Before we met homeless teen Big Mike of The Blind Side, and discovered that the future NFL standout “never had his own bed,” there were already hundreds of children in and around Richmond who had never slept in a bed.
This resonated with Jenny Jones of Midlothian six years ago. That’s when she founded Beds For Kids, a local organization with a mission to provide beds for children in need – children who ordinarily might sleep on a couch every night, or on the floor.
Jenny recalls tucking her own children in bed one cold winter night, pulling the thick comforter up around them, and fluffing the pillow around their heads. “Among all the worries a parent carries every day, providing a bed for my children was not one of them,” the mother of two said.
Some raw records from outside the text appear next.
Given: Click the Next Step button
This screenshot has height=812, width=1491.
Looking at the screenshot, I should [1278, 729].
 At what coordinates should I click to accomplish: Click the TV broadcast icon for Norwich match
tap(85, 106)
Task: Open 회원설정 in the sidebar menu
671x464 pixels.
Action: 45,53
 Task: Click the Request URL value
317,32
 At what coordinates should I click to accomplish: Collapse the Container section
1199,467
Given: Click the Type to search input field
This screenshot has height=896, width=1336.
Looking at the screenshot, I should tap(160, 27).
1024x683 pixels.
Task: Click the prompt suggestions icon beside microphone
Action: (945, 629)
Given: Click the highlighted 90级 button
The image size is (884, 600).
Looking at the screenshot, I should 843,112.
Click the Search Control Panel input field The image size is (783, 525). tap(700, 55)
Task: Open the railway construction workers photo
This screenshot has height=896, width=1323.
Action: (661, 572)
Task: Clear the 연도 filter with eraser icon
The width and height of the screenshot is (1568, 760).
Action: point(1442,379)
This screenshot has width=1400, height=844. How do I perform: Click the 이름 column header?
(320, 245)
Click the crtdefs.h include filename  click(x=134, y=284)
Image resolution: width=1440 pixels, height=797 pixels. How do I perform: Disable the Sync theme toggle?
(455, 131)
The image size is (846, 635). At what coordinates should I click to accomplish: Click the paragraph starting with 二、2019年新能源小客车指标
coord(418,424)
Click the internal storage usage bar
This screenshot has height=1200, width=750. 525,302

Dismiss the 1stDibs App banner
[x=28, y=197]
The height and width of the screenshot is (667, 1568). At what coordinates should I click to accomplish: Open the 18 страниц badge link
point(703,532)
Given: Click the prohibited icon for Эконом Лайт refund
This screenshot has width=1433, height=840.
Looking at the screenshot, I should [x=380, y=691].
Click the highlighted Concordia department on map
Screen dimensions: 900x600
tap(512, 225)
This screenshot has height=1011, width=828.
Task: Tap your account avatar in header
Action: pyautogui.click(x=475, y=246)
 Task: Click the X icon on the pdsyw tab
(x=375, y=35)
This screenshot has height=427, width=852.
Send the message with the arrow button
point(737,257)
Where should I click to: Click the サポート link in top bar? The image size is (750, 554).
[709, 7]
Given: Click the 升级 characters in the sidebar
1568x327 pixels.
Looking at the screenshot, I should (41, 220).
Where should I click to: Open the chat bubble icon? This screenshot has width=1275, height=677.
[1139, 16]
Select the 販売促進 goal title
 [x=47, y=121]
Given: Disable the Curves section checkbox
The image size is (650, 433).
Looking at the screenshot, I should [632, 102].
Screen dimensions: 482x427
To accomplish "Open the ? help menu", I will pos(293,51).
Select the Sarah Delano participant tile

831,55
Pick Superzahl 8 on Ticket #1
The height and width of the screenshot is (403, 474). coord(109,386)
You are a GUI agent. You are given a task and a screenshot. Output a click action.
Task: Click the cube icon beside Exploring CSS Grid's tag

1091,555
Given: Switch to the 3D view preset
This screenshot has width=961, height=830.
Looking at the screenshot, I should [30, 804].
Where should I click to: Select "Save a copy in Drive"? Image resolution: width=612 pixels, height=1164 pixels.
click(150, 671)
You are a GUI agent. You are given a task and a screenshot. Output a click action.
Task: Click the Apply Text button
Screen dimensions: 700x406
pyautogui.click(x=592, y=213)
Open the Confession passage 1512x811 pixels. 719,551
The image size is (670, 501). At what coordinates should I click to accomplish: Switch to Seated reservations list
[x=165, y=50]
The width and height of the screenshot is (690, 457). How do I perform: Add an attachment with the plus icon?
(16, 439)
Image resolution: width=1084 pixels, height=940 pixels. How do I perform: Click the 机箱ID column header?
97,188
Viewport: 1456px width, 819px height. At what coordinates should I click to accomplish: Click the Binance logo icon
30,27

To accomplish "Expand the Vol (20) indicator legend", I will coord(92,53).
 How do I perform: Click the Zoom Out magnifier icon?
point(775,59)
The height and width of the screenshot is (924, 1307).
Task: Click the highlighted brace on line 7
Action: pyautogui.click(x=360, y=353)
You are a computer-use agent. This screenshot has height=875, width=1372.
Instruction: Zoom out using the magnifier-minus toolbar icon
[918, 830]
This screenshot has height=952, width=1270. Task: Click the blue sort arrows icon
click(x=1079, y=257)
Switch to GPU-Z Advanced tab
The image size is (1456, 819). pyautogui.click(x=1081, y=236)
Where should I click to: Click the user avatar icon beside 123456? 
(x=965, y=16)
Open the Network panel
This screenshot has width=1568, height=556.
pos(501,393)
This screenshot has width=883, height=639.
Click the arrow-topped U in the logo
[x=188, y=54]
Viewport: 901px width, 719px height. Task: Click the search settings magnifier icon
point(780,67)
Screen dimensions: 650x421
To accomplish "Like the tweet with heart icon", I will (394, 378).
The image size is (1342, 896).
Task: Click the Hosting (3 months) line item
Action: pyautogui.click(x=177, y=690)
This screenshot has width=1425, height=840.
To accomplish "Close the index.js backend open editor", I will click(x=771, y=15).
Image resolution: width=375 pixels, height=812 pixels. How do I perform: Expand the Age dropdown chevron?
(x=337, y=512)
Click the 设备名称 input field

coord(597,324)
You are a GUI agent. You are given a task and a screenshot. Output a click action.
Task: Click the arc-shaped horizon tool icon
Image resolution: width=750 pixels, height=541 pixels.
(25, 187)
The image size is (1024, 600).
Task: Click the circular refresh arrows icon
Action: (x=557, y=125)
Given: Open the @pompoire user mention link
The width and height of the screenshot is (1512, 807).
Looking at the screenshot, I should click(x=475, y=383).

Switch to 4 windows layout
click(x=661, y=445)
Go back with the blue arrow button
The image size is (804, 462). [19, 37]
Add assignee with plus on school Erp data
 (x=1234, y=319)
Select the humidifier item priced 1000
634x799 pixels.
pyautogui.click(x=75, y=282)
Now she and her husband, Keith Jones, help other parents and caregivers have the same experience with their children.
Keith recently delivered beds to a young military family. The father was deployed in April and the family moved to the area to obtain military housing. Keith says the young parents had no furniture and little resources. “They had two young daughters who had been sleeping on the floor since April,” said Keith. “Thanks to a partnership with Operation Homefront, this family now has beds to sleep on.”
Keith has also delivered beds to families where both parents have been laid off and are currently unemployed. “These families have to choose daily between feeding their children or giving them furniture to sleep on,” said Keith.
Research shows, and parents well know, that children of all ages need quality sleep, and that sleep deprivation affects how children learn and play the next day. The philosophy behind Beds For Kids is a universal one: Children have very little control over their current situations. “Our only goal is to help provide a safe and secure environment for these children,” Jenny said. “It isn’t about the parents or their surroundings or how much money a family does or doesn’t have.”
Beds For Kids has grown over the years, but the bed requests continue to outweigh the donations.
“We’ve been able to provide over a hundred beds since January 2011 – everything from bunk beds, to twin beds, to cribs,” Jenny said. Partnering with corporate and church groups, the organization puts an average of twenty volunteers a month to work, delivering beds to clients.
“All we want is to make sure that every call for a bed that we receive is answered with a bed for the child in need,” Jenny said. “Every day I worry about the children on our waiting list.”